Morbo di Wilson

Il morbo di Wilson è una malattia ereditaria caratterizzata da un accumulo di rame in vari tessuti ed in particolare nel fegato dove determina cirrosi, nel sistema nervoso centrale dove provoca alterazioni neurologiche e psichiche, a livello oculare dove può provocare lesioni del cristallino, nel rene dove determina lesioni tubulari. La malattia, trasmessa con meccanismo autosomico recessivo, è più frequente di quanto non si ritenesse in passato; la condizione di omozigote ha infatti una prevalenza di 30 casi per milione di abitanti, mentre è eterozigote un individuo ogni 90 abitanti.
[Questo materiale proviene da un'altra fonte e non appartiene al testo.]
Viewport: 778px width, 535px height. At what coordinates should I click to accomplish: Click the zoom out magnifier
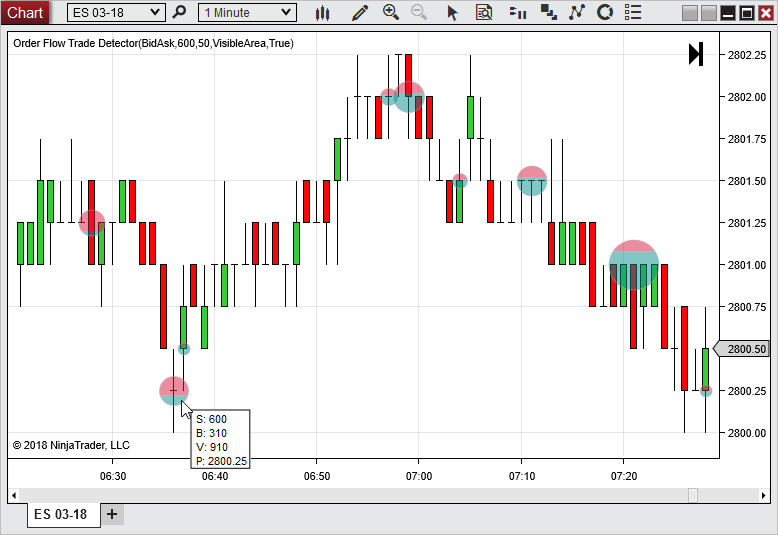click(x=419, y=13)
Il fattore più importante che regola l'omeostasi del rame è l'escrezione biliare: l'alterazione strutturale della proteina responsabile del morbo di Wilson comporta la mancata escrezione e quindi il progressivo accumulo del metallo all'interno della cellula epatica che va incontro a necrosi. Alla morte della cellula epatica consegue l'immissione in circolo del rame e quindi l'estensione del danno ad altri organi. Per fortuna il Wilson è una delle malattie congenite per le quali esiste un trattamento efficace rappresentato dal trattamento chelante e più recentemente dalla terapia con zinco, farmaco che per la sua tollerabilità si avvia a diventare di prima scelta in questa malattia.

Questa anomalia, pur non comportando alcun disturbo per il paziente, è importante per la diagnosi. L'anello di Kayser-Fleischer, di colore bruno-verdastro, si evidenzia facilmente con la lampada a fessura e la sua presenza è certamente dovuta al depositarsi del rame a livello corneale.